I compose an image based on an aspect ratio, the ratio of width to height (w:h), that works best for my composition. Most of my images are shot in landscape mode where the width of the image is greater than the height of the image. But I will often shoot in portrait mode – height greater than width. I work from a basic set of aspect ratios, which are outlined below and are expressed in landscape mode, but could also be shot in portrait mode.
Full-framed (3:2): this is my most common aspect ratio and is the standard frame-size of most full-frame DSLR cameras, which are my cameras of choice. It is a pleasing and somewhat dynamic aspect ratio. Most common image sizes (inches) are 8×12, 10×15, and 12×18.

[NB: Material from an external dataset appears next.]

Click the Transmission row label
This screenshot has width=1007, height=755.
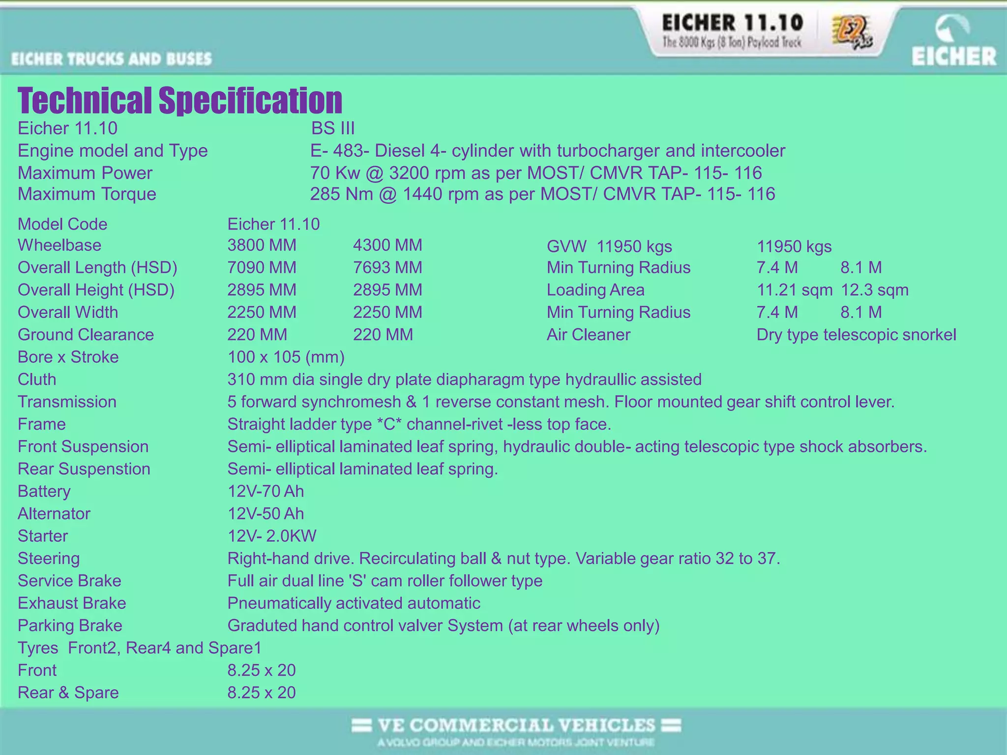click(67, 402)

Micro Four Thirds (4:3): this aspect ratio is found on many “mirror-less” cameras, especially cameras with a sensor that is less than full-frame.
Square (1:1): a classic format with medium format cameras. It is not as common these days, but with certain images it can have a powerful impact.
Cinematic (16:9): this is a widescreen video format that can improve the composition of many images, where there is too much “dead” space in the sky or the foreground.
Golden Section (1.618:1): this is nature’s aspect ratio. Many naturally occurring objects conform to the Golden Section. It can be useful as a bridge between a full-framed and a cinematic aspect ratio, when neither is quite right for the composition.
Root 4 (2:1): a classic panoramic aspect ratio.
Double Golden Section (3.236:1): this is a wide-span panorama that leverages the Golden Section.